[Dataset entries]
▼▼▼

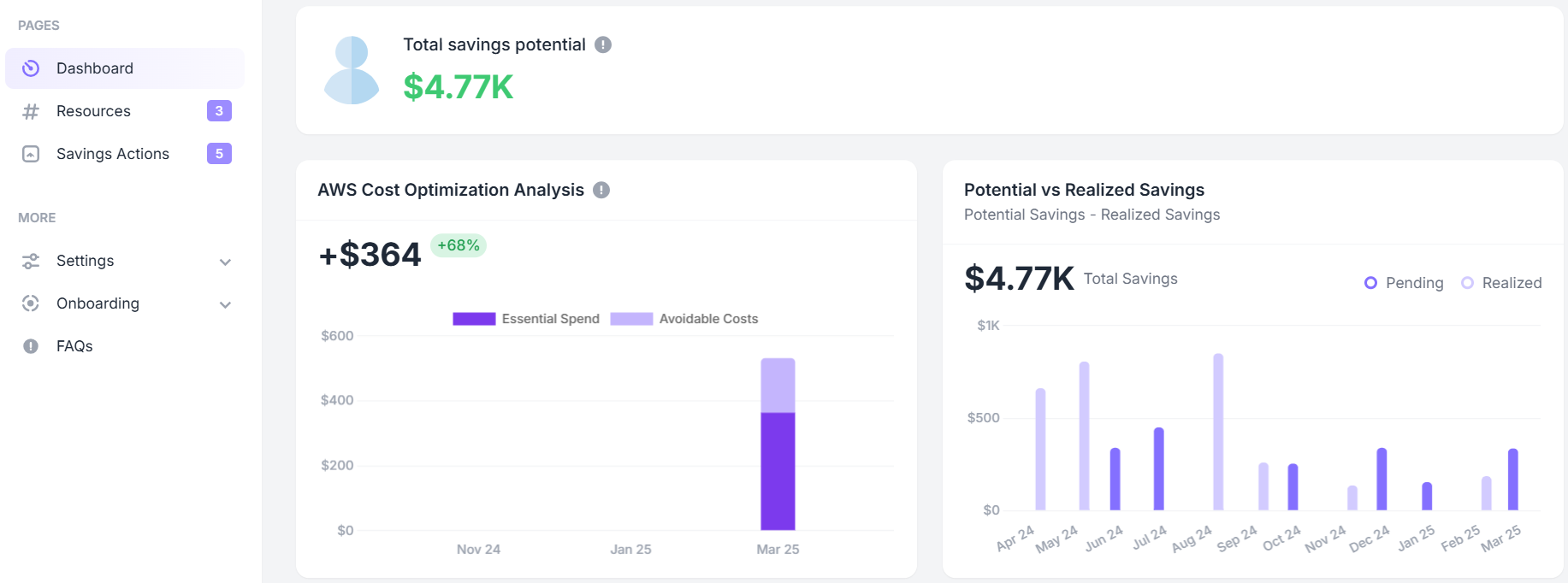Viewport: 1568px width, 583px height.
Task: Expand the Onboarding menu chevron
Action: click(225, 304)
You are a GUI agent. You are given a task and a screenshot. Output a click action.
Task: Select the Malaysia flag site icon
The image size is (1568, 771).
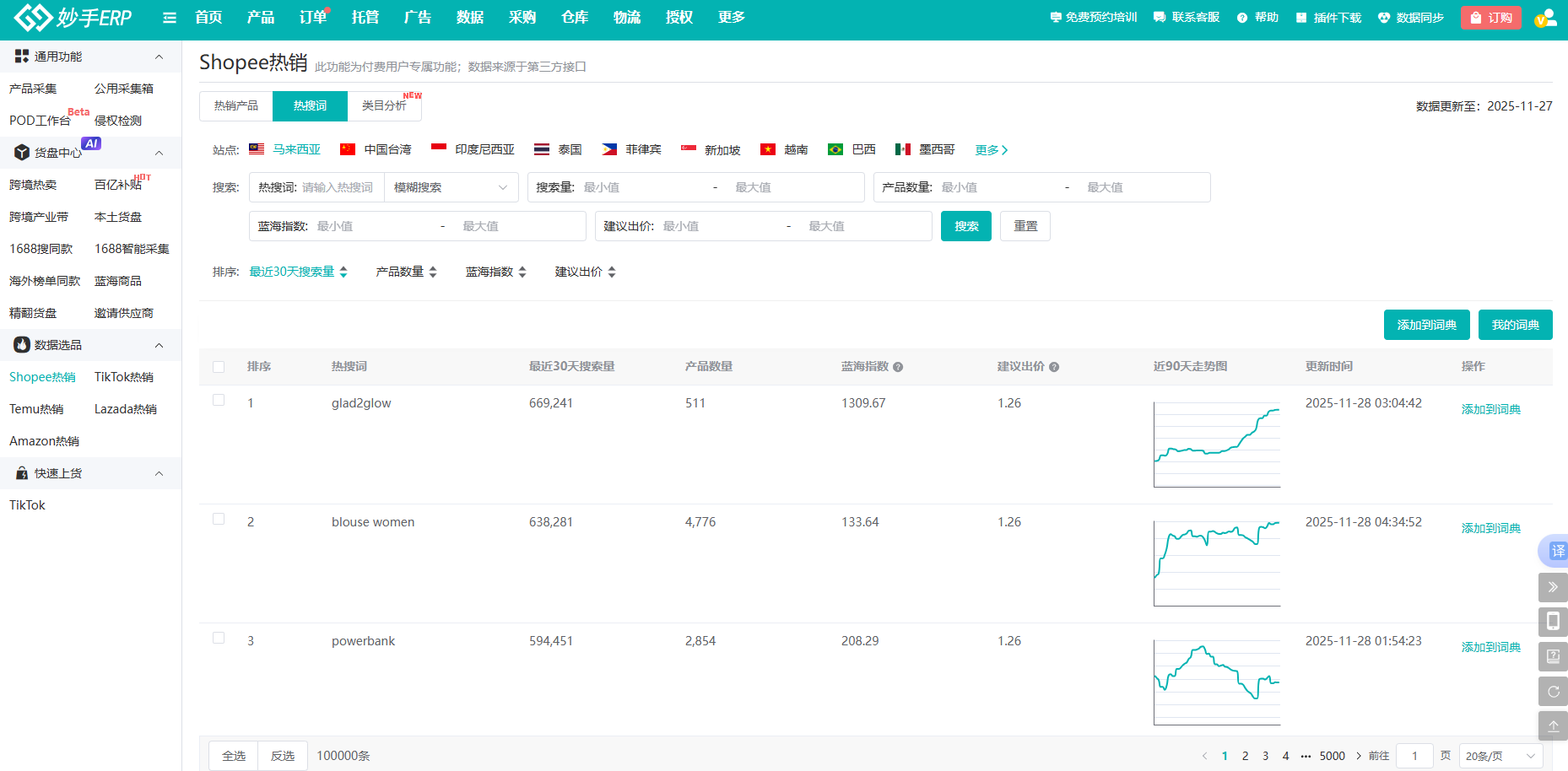click(257, 149)
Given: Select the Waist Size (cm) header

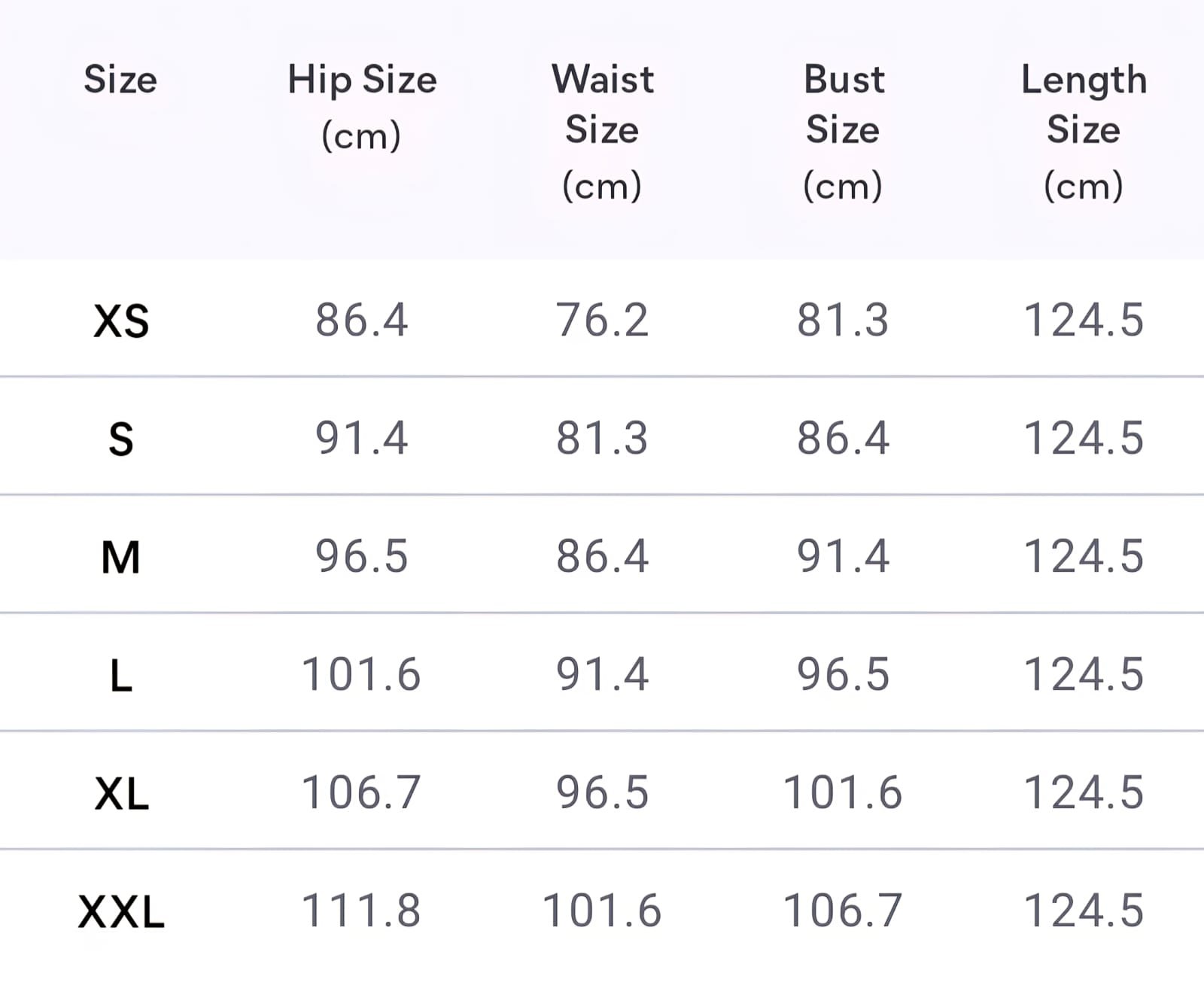Looking at the screenshot, I should pos(602,131).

▲▲▲

» Requirement
Pick up at the line that holds "The image size is (1568, 771)." and restate each line, word for word, through the last line of the entries. Include both end lines but none of the pictures.

» Solution for this problem
The image size is (1568, 771).
click(257, 149)
Given: Select the Waist Size (cm) header

Looking at the screenshot, I should pos(602,131).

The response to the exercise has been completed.